I am unsure on how to solve this integral
$$\displaystyle\int x\cdot\ln(x^2+3) ·x dx.$$
I thought of multiplying $x$ by $x$ in order to get $x²$ so that the equation would become $x²\ln(x^2+3)dx.$
However, I am not sure how to proceed from here.
Any help?
On
In terms of integrating the rational function part only in @GEdgar's solution we have I think (missing out constant of integration)
$$\int (a x^2-b) \; dx=\frac{ax^3}{3}-bx=\int \frac{(ax^2-b)(ax^2+b)}{ax^2+b} \; dx$$
which can be rearranged to give $$a^2 \int \frac{x^4}{ax^2+b} \; dx=\frac{ax^3}{3}-bx+b^2\int \frac{1}{ax^2+b} \; dx$$
Since $a=1$ in this example we have $$\int \frac{x^4}{x^2+b} \; dx=\frac{x^3}{3}-bx+b^2\int \frac{1}{x^2+b} \; dx$$
and since $\frac{d}{dx}$($\arctan(x/\sqrt{b}))=\frac{\sqrt{b}}{x^2+b}$
$$\int \frac{x^4}{x^2+b} \; dx=\frac{x^3}{3}-bx+\frac{b^2}{\sqrt{b}}\;\arctan(\frac{x}{\sqrt{b}})$$
Yes, the $x$'s may be multiplied so that we have $x^2$.
One way ... integrate by parts $$ \int \!{x}^{2}\ln \left( {x}^{2}+3 \right) \,{\rm d}x=\frac{{x}^{3} \ln \left( {x}^{2}+3 \right)}{3} -\frac{2}{3}\,\int \!{\frac {{x}^{4}}{{x}^{2}+3} }\,{\rm d}x $$ This is how you get rid of the log.
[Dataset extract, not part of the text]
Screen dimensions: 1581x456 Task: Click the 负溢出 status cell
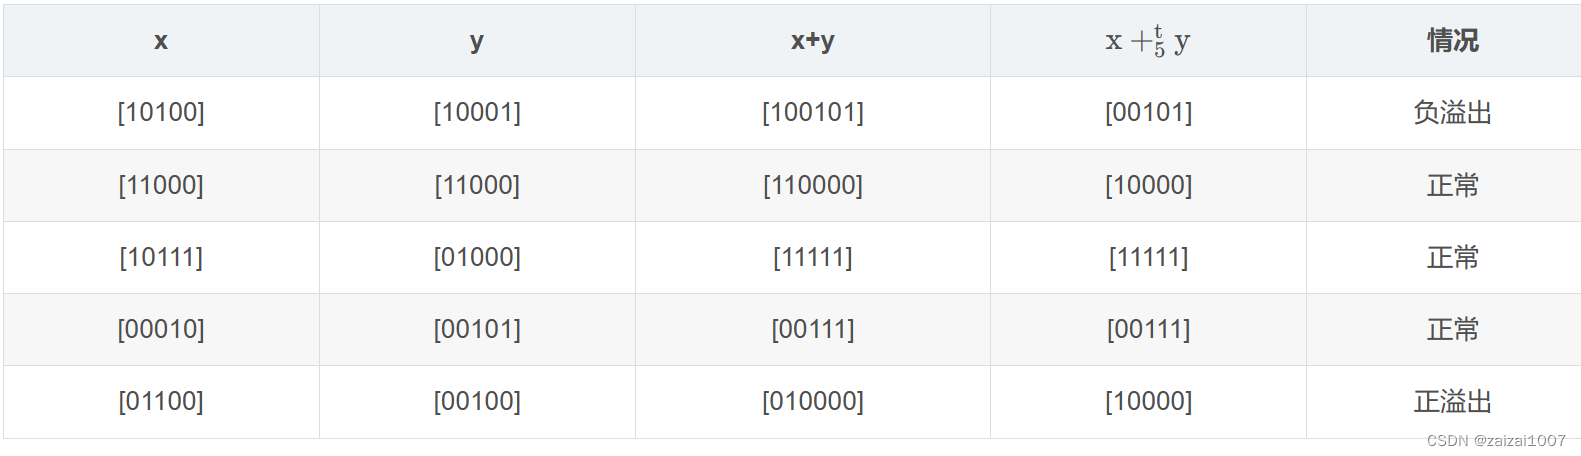click(x=1452, y=113)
Presumably you know how to integrate a rational function. With that denominator: your answer involves an arctangent (or else complex numbers).
added
$$ u = \log(x^2+3),\qquad du= \frac{2x \;dx}{x^2+3} \\ dv=x^2\;dx,\qquad v = \frac{x^3}{3}, \\ uv = \frac{x^3\log(x^2+3)}{3} \\ \int u\;dv = \int x^2 \log(x^2+3)dx \\ \int v\;du = \int \frac{x^3}{3}\;\frac{2x \;dx}{x^2+3} = \frac{2}{3}\int \frac{x^4 \;dx}{x^2+3} $$